### What to produce
Starting at the line that contains "The width and height of the screenshot is (266, 266).", quote every line through the end of the entries, word for word, skipping the pictures.

[Start of section]

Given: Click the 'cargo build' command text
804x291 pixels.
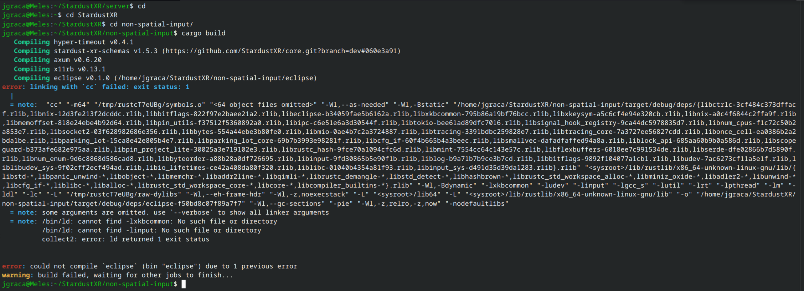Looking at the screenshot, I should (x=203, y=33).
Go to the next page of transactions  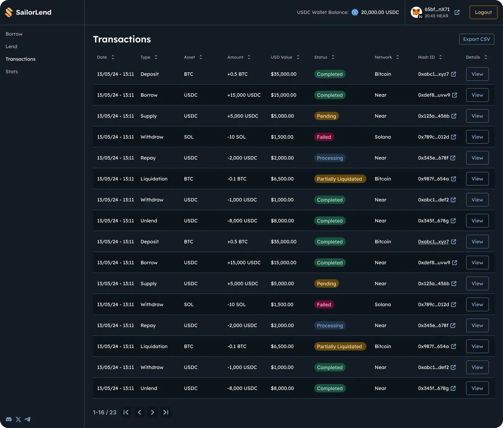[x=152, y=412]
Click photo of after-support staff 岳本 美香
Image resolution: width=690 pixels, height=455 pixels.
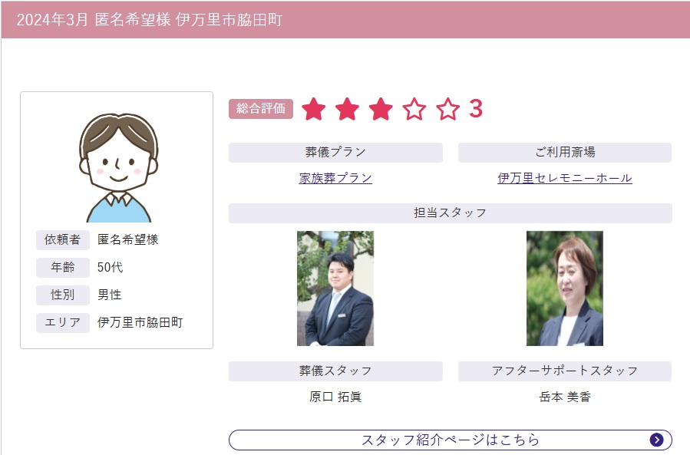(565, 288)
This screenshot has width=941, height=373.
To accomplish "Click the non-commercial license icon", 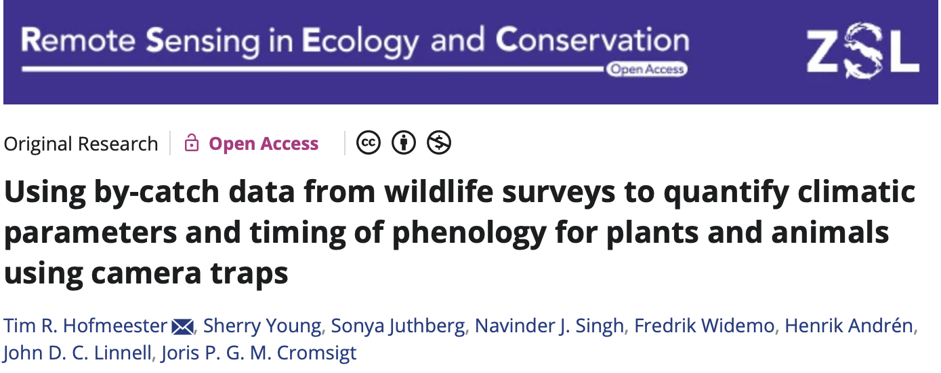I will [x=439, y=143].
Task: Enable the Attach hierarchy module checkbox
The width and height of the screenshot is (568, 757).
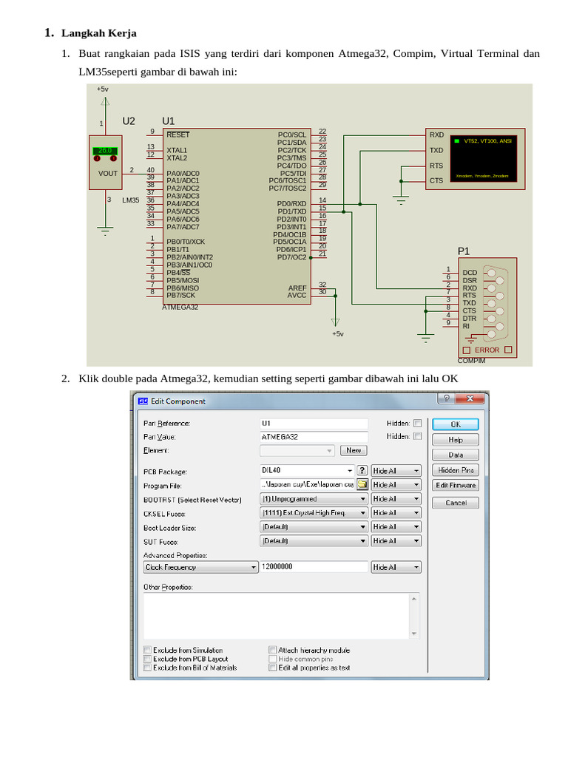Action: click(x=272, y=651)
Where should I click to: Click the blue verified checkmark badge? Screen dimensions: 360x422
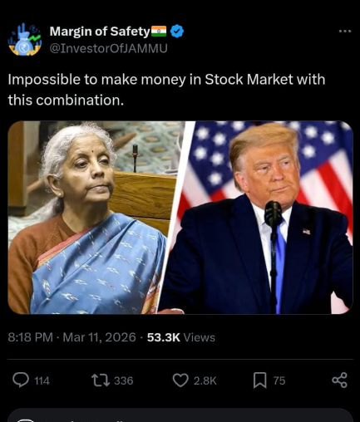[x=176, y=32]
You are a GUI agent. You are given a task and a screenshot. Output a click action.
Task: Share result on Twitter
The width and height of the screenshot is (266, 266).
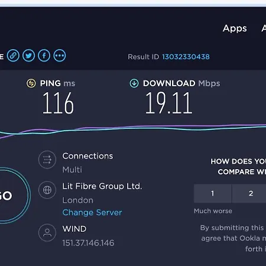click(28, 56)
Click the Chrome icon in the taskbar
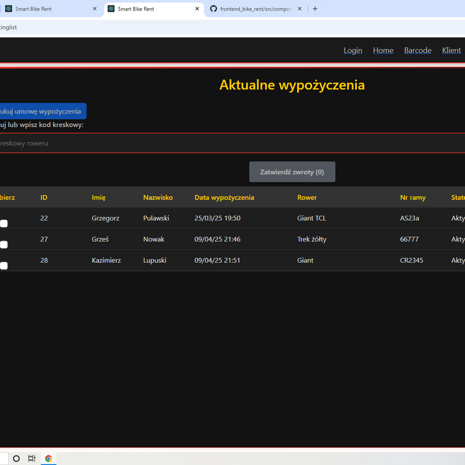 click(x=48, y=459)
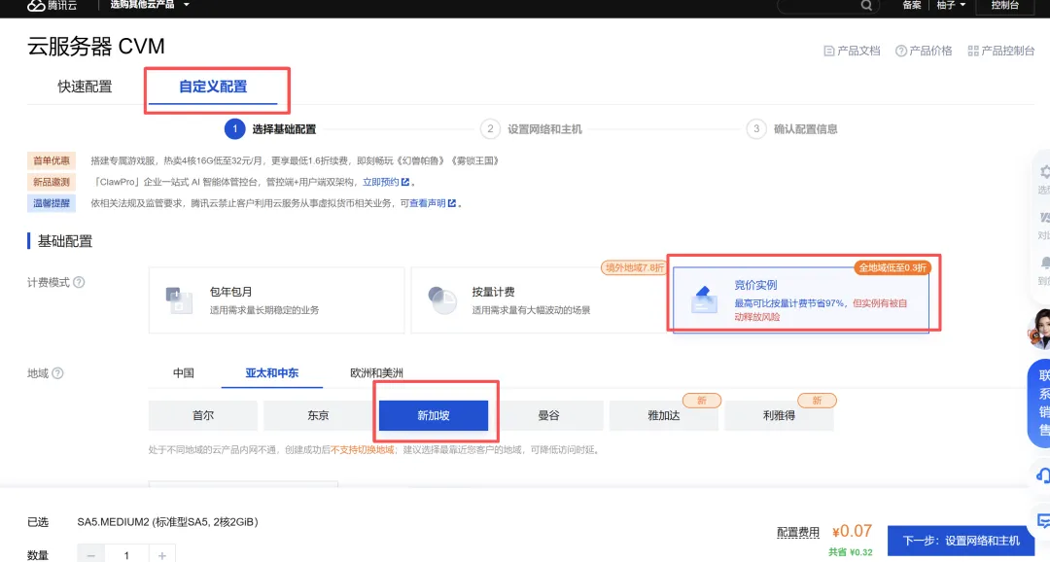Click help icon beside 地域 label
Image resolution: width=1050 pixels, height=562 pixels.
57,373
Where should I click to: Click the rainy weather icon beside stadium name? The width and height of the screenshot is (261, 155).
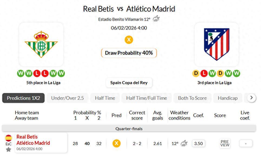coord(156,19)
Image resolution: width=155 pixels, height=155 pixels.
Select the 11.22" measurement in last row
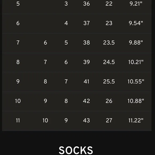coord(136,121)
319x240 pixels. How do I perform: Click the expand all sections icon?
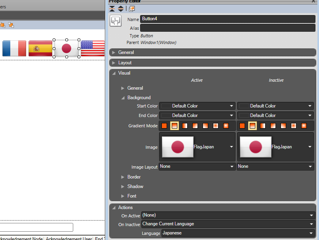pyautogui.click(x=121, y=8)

[End of section]

### Response to this task
The width and height of the screenshot is (266, 266).
click(28, 56)
Click the Chrome icon in the taskbar
 click(x=48, y=459)
Click help icon beside 地域 label
Image resolution: width=1050 pixels, height=562 pixels.
57,373
Where should I click to: Click the rainy weather icon beside stadium name? The width and height of the screenshot is (261, 155).
coord(156,19)
Image resolution: width=155 pixels, height=155 pixels.
Select the 11.22" measurement in last row
coord(136,121)
319x240 pixels. How do I perform: Click the expand all sections icon?
pyautogui.click(x=121, y=8)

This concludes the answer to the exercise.